A presidente eleita Dilma Rousseff bateu o martelo sobre sua futura equipe econômica. Na tarde desta terça-feira (23), o diretor de Normas do Banco Central, Alexandre Tombini, recebeu uma ligação de Dilma convidando-o para assumir a presidência da autoridade monetária.

O anúncio oficial, no entanto, será feito apenas na quarta-feira (24), pois a presidente eleita ainda deve se reunir com o atual presidente do BC, Henrique Meirelles, na noite desta terça-feira. Dilma não gostou das recentes declarações de Meirelles exigindo autonomia formal da instituição para continuar no cargo. Dilma, aliás, sequer chegou a cogitar mantê-lo no posto.
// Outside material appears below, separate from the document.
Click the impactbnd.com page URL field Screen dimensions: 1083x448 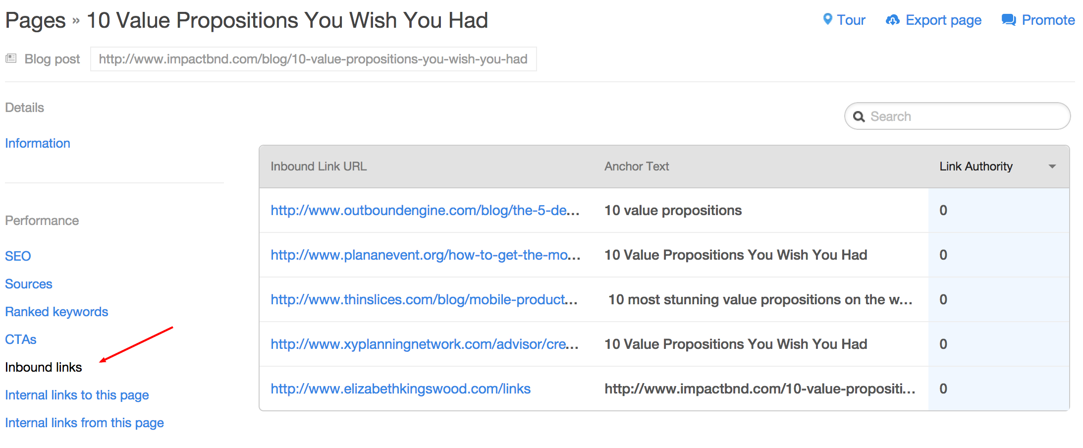(x=313, y=59)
O anúncio desta quarta-feira também servirá para apresentar a futura ministra do Planejamento. Miriam Belchior, atual coordenadora do PAC (Programa de Aceleração do Crescimento), acompanhou Dilma Rousseff na época em que a nova presidente ainda era ministra da Casa Civil.
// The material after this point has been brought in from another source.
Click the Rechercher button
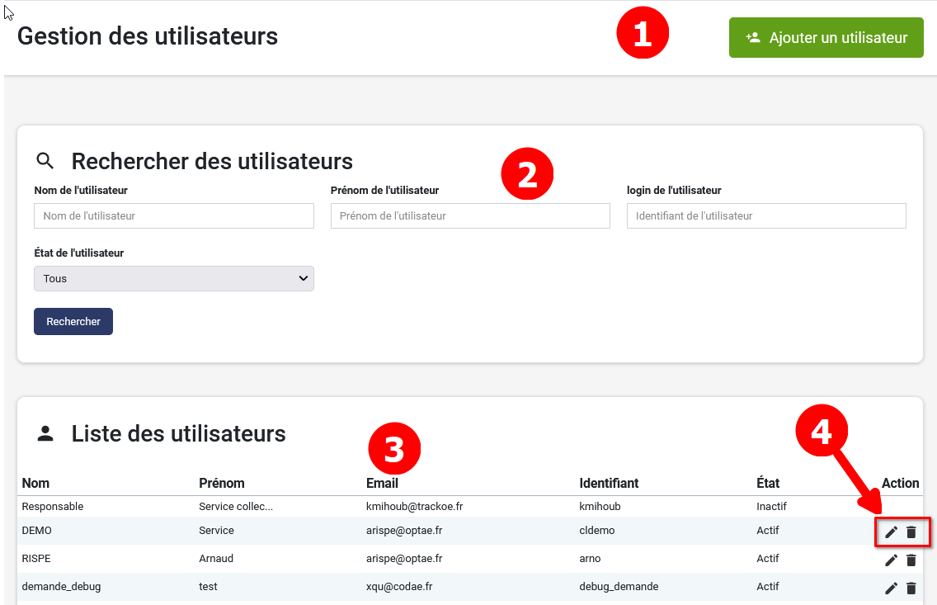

Ex-mulher de Celso Daniel, ex-prefeito de Santo André assassinado em 2002, Miriam Belchior é vista tanto por Dilma quanto pelo presidente Lula como uma técnica competente que se atém a dados concretos. Assessores dizem que seu perfil até se assemelha ao de Dilma.

Completando a equipe econômica, o ministro da Fazenda, Guido Mantega, continuará à frente da pasta. Seus encontros com Dilma têm sido cada vez mais frequentes e longos. Nos últimos cinco dias, os dois estiveram juntos três vezes e cada reunião durou mais de duas horas.

Outro nome que deverá ser confirmado é o de Paulo Bernardo. Atual ministro do Planejamento, Bernardo é um dos mais próximos colaboradores de Dilma e ocupará a Casa Civil, segundo informou interlocutores próximos ao ministro.

Além disso, o deputado federal José Eduardo Cardozo (PT-SP), que integra a equipe de transição do governo, deve ser convidado a ocupar o Ministério da Justiça.